You’ll need to be logged in to OBS if you aren’t already
osc ls
Enter your credentials at the prompts

If for some reason that didn’t work you may need to put your password into your .oscrc file
vim ~/.oscrc
Toward the bottom…

[https://api.opensuse.org]
user=<YOUR USERNAME>
pass=<YOUR PASSWORD>

If your password changed you may need to delete any lines that say passx=<GARBAGE>, or manipulate your GNOME Keyring.

Now you should be ready to build a jail

osc build --local-package --root=</path/to/new/jail> --alternative-project=openSUSE:<VERSION> <ARCH>

<VERSION> is, for example, 11.2
<ARCH> is only needed if you want a different arch (i586 on an x86_64 machine)
</path/to/new/jail> is where you want the tool to put your jail (not the directory you’re in!), I use /var/tmp/jail
You may be prompted for your root password
When the jail is built (assuming it worked) it will fail complaining about an empty package, ignore that and get on with your life: you only wanted a jail, not a package.

At this point you can chroot into your jail
sudo chroot /path/to/new/jail
or if you are changing architectures…
sudo linux32 chroot /path/to/new/jail

Yay, you’re done!

4 thoughts on “Using osc build to make a jail on openSUSE

  1. That’s somehow suboptimal for 2 reasons:

    1. with osc you always get the minimal build env installed as well.

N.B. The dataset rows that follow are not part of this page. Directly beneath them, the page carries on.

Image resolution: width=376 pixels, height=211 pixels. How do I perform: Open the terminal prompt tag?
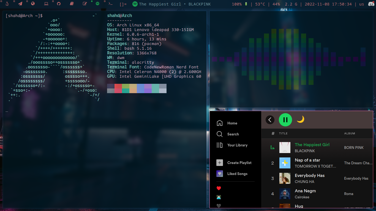[110, 4]
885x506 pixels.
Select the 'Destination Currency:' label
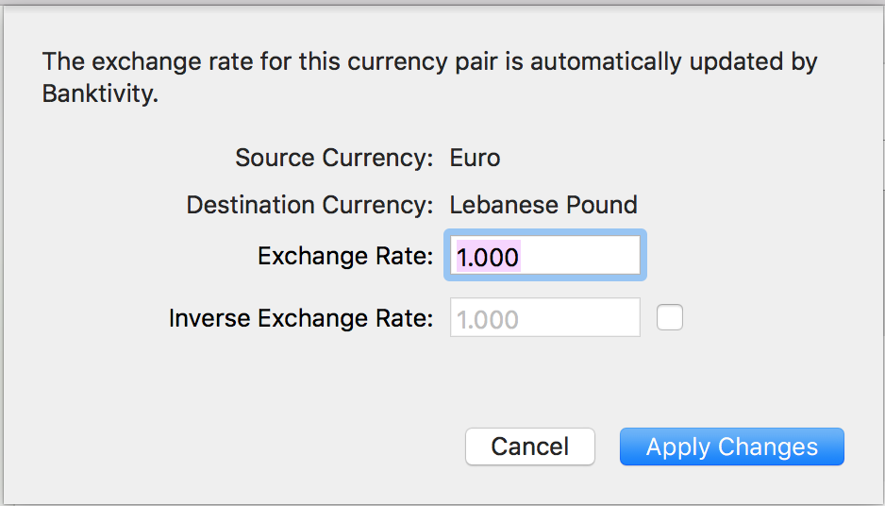tap(309, 205)
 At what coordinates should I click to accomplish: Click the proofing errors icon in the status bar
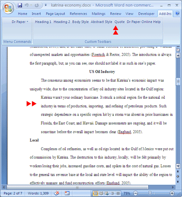(x=57, y=193)
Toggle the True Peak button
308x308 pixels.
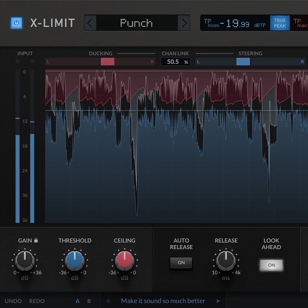[280, 23]

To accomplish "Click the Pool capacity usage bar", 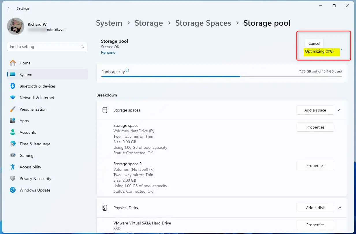I will pyautogui.click(x=221, y=77).
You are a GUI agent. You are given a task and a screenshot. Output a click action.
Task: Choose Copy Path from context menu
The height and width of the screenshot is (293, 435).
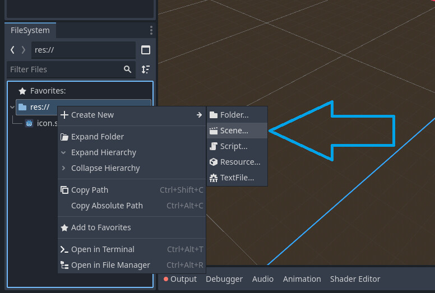pyautogui.click(x=89, y=190)
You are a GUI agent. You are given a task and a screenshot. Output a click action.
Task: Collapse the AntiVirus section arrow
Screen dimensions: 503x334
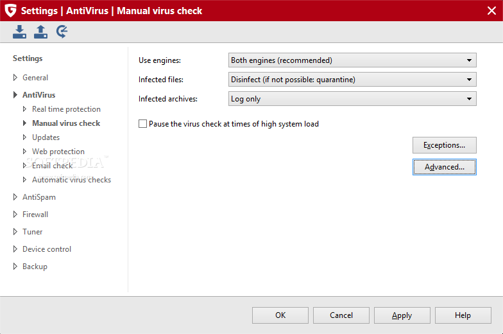pyautogui.click(x=15, y=95)
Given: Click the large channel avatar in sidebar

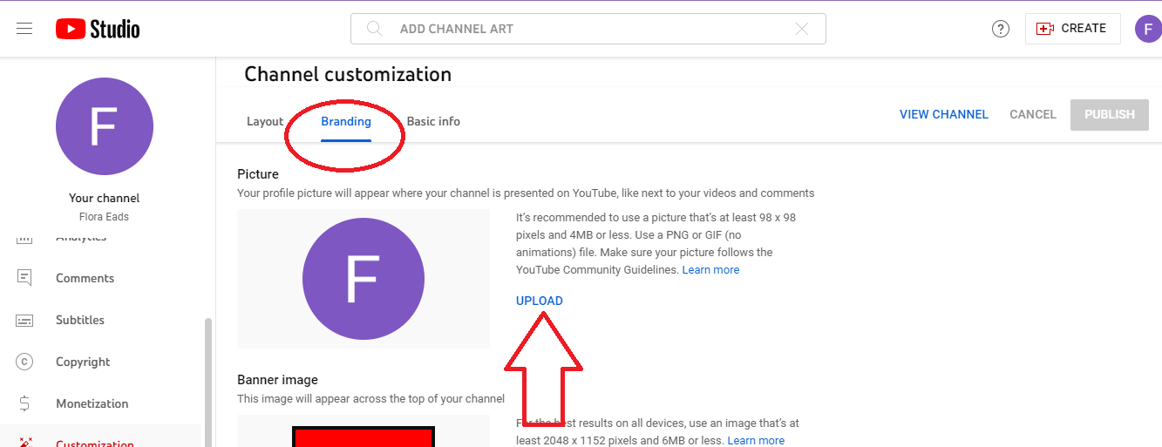Looking at the screenshot, I should (x=105, y=126).
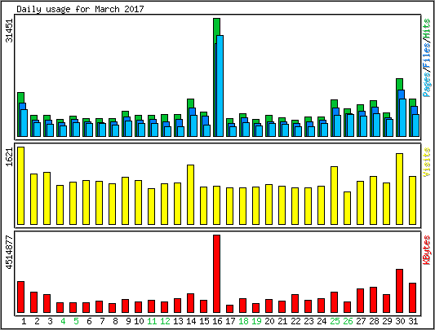Click the red KBytes legend label
Viewport: 435px width, 330px height.
pos(427,249)
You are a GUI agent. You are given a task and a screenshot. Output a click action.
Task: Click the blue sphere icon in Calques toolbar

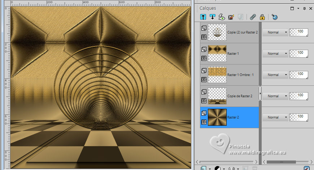tap(275, 17)
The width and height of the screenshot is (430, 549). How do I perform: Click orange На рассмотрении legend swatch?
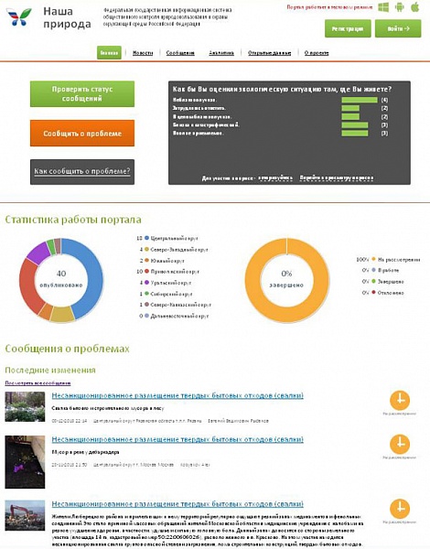[373, 259]
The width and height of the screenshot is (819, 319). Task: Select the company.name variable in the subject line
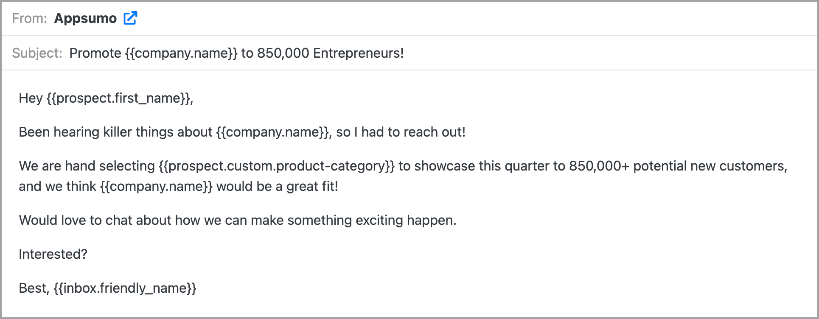[x=181, y=53]
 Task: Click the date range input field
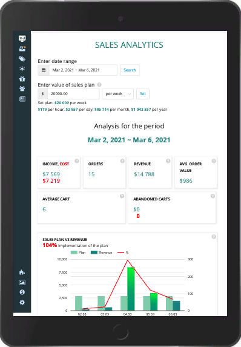point(83,70)
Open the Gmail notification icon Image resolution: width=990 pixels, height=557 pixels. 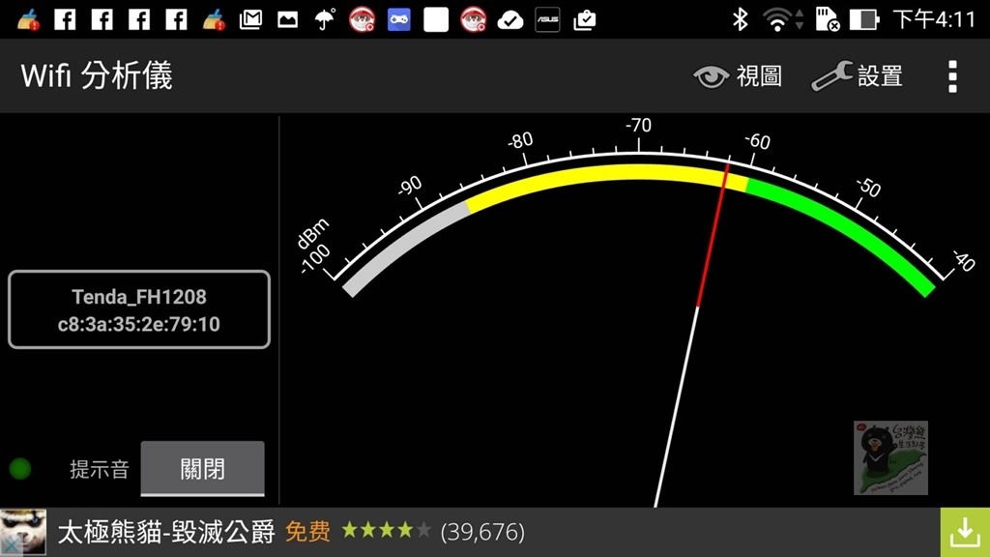[250, 19]
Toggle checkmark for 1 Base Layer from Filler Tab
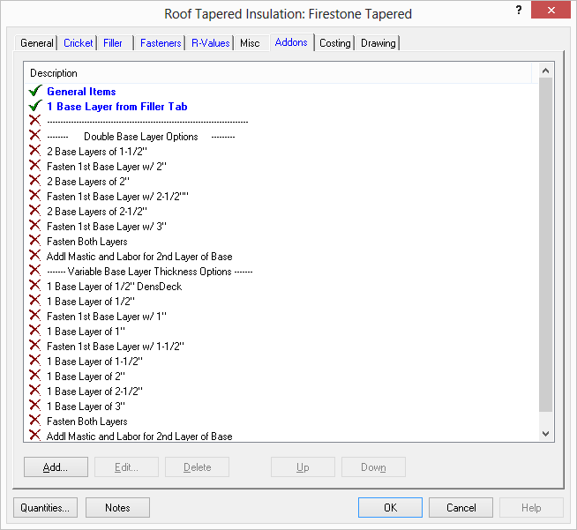Screen dimensions: 577x530 click(x=34, y=106)
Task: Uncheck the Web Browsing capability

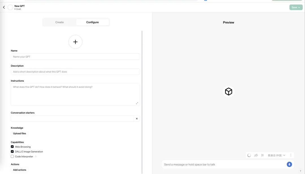Action: (12, 147)
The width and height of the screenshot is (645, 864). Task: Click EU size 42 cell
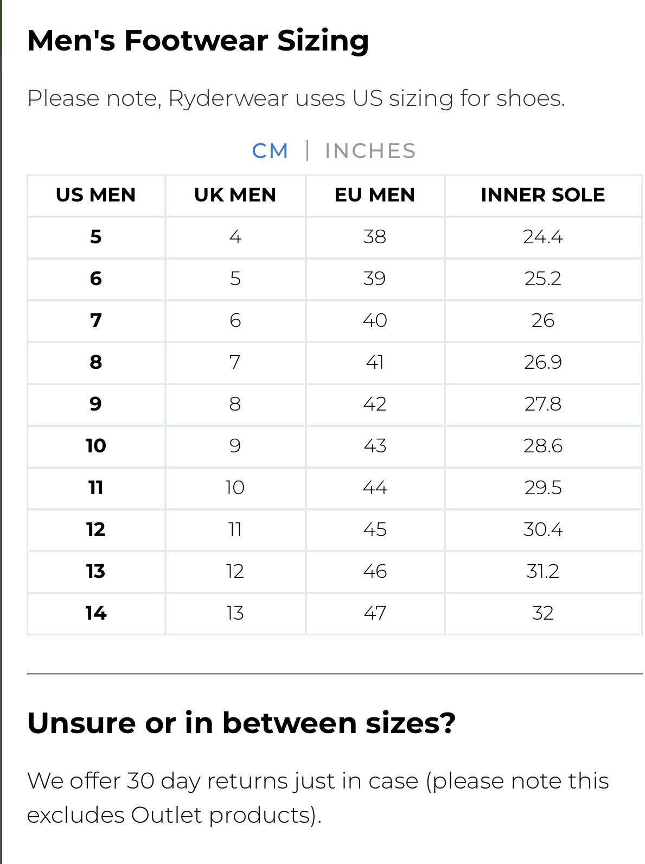click(x=375, y=404)
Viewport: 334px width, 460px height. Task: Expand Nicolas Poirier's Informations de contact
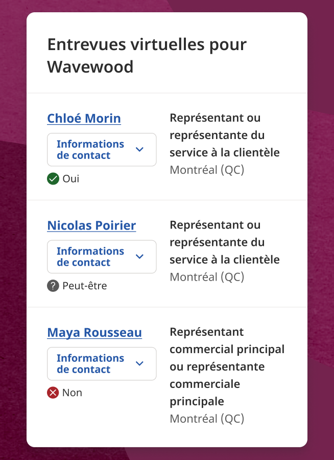[90, 257]
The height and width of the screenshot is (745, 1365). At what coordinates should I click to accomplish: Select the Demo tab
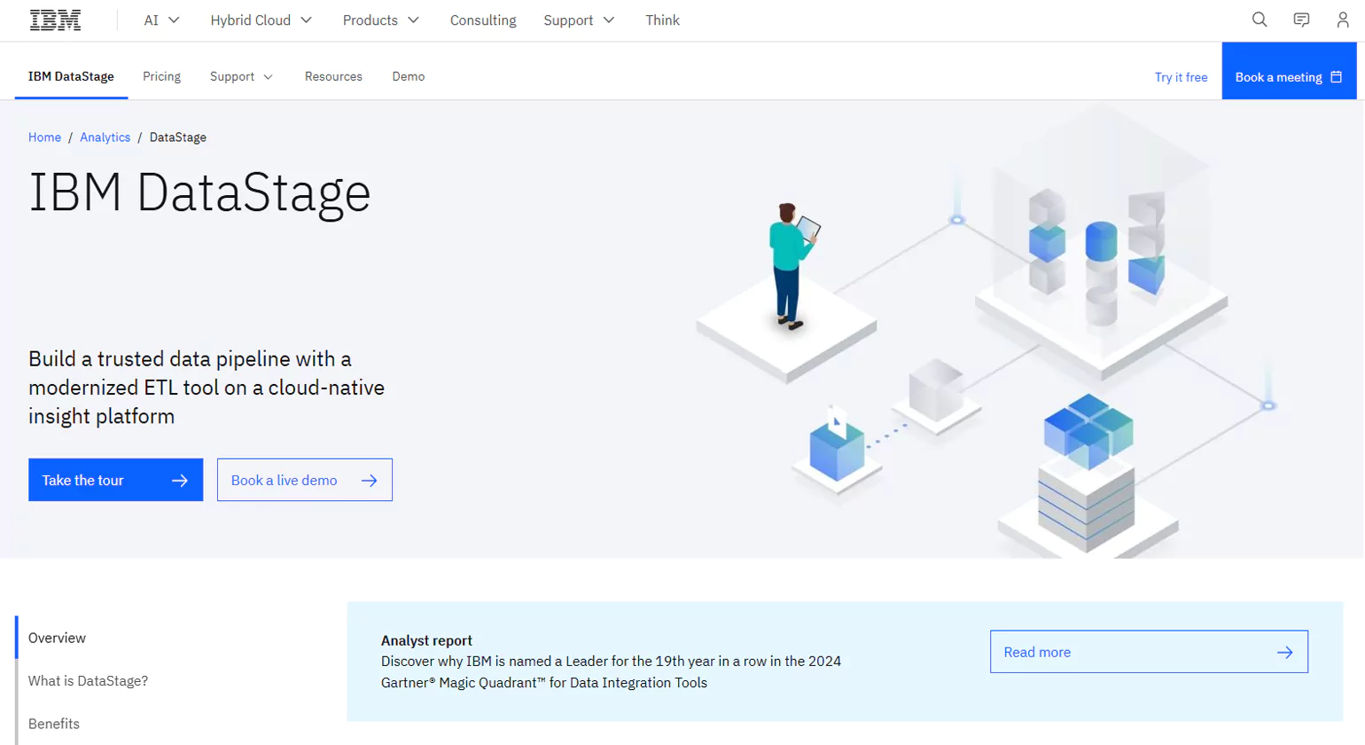pos(408,77)
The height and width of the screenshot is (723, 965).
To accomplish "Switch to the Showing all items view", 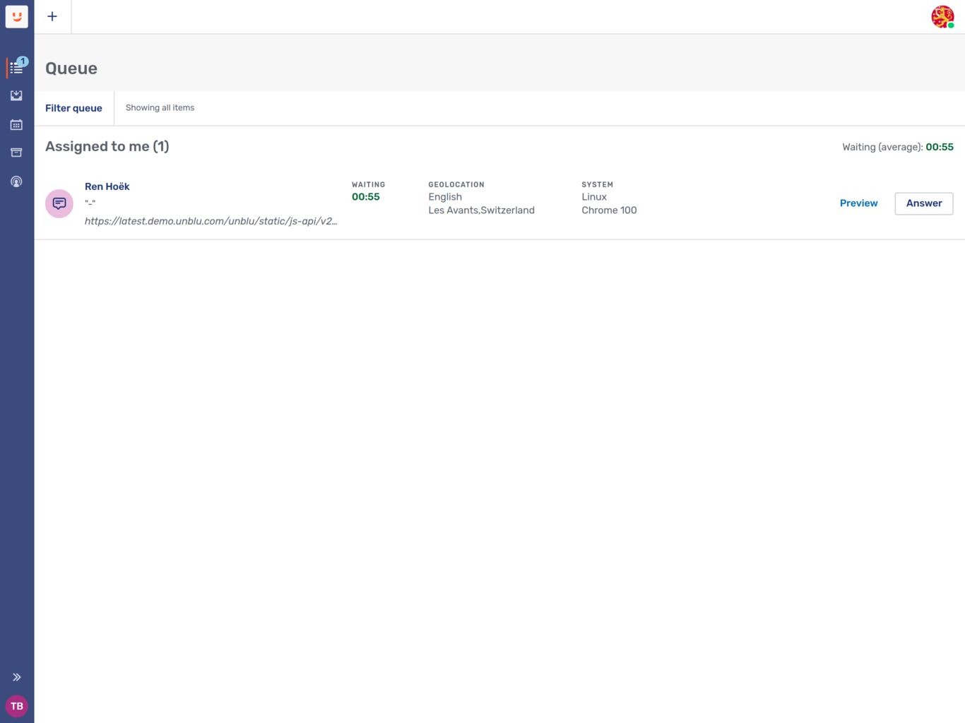I will click(x=160, y=108).
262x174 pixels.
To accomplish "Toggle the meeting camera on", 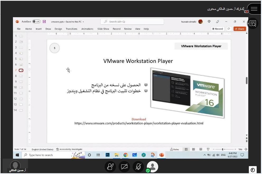I will [x=124, y=167].
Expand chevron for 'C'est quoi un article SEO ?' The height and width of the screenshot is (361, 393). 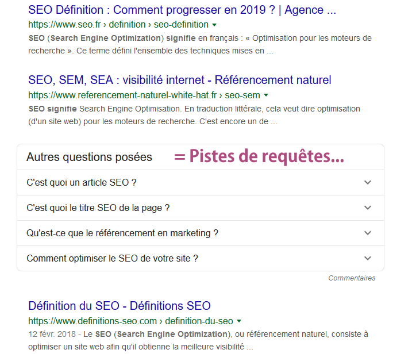[368, 182]
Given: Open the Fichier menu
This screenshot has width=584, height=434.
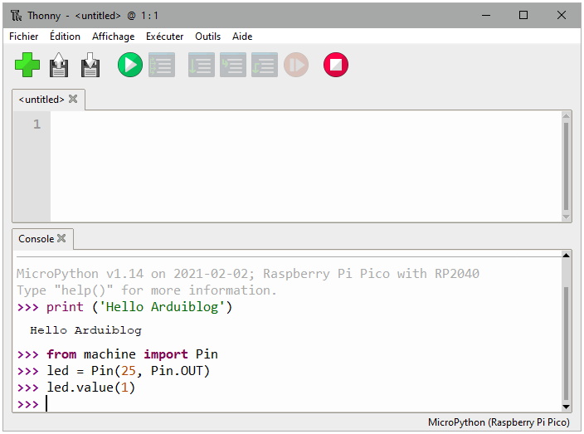Looking at the screenshot, I should (x=24, y=37).
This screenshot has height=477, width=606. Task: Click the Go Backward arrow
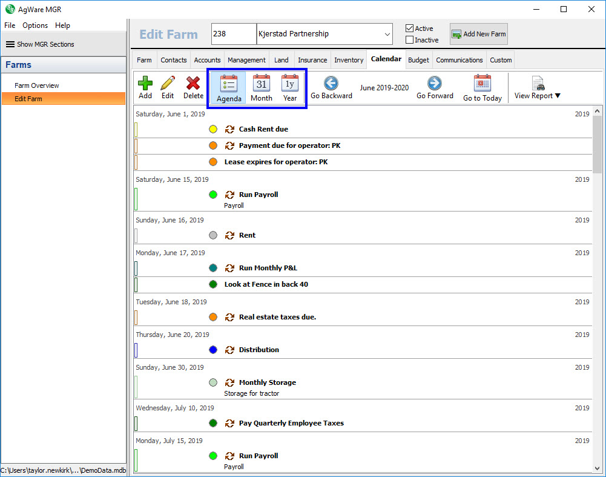point(331,84)
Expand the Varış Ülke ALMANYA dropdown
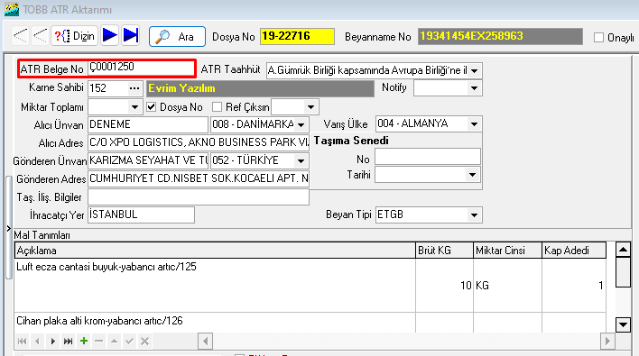 tap(474, 124)
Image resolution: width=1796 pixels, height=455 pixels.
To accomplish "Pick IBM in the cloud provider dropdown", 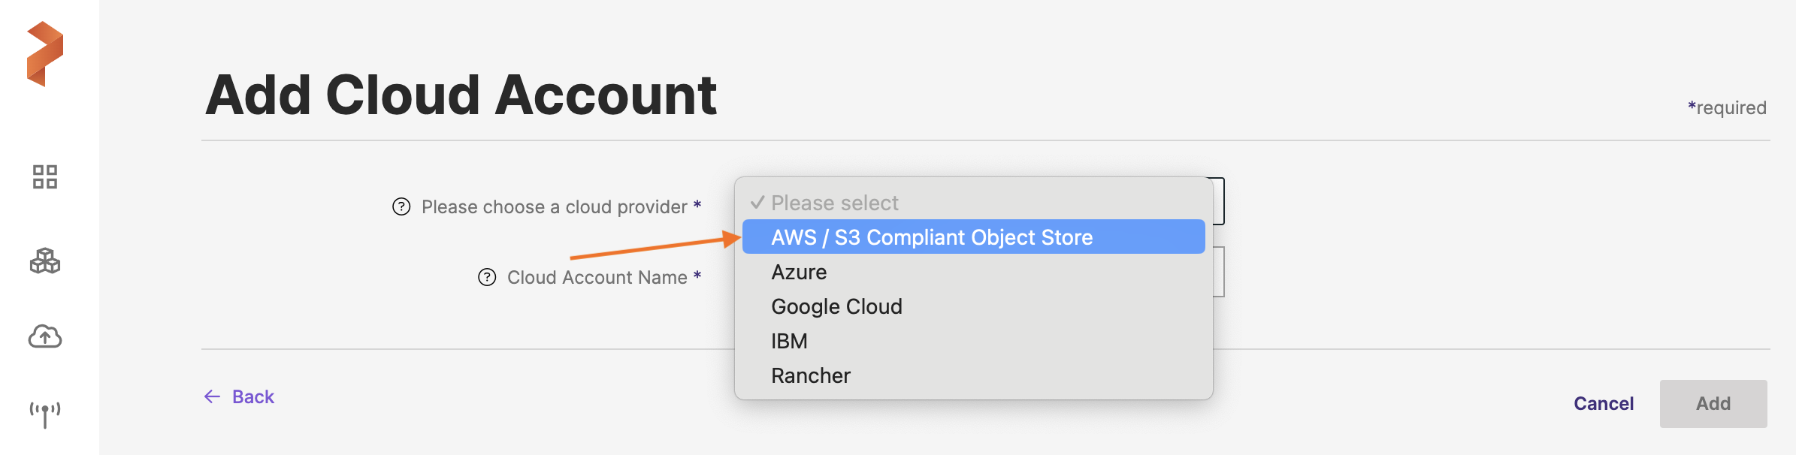I will pyautogui.click(x=789, y=341).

    2. it’s much easier with plain zypper:

    zypper -R /chail/postfix -D /etc/zypp/repos.d in postfix

    installs postfix & it’s deps into /chail/postfix. OTOH it still installs quite some stuff one doesn’t need.

    JFYI ;)

  2. I secretly hoped someone would chime in with an easier way. Thank you!

    Unfortunately the zypper approach seems to only work for very simple cases. For example it will not create any entries in /dev and this will cause a number of packages to fail to install. Also zypper doesn’t install things in the right order so users and groups are not created early and rpm re-owns files in packages if the owner / group can’t be found. You could script around these problems but eventually you’d realize that osc build already scripted around them for you.

  3. Wow I wonder if this is worth using as the quickest way to get an LXC container?

    For a container, we usually want an entire functioning system, minimal as possible, but not for example any kernel or modules or grub or udev, but do want at least a partly populated /dev.

    And of course in the case of LXC, containers that aren’t full systems but just specific apps or services are also part of the defined design goal. Perhaps this osc trick is very close to whats needed for those kinds of containers at least.

    For full system LXC containers, currently I use
    zypper -R $CR ar -f http://host/…/repo/oss/ oss
    zypper -R $CR in -lt pattern base

    Preceded and followed by several manual tweaks.
    (Which I wrote up at http://en.opensuse.org/LXC)

    It works but it’s a drag where several things must be done manually and remembered and gotten just right every time, manually… OpenVZ web site has template filesystem tars already hand crafted but that’s cheating, not solving the problem, merely making someone else (vs. a tool) do the work.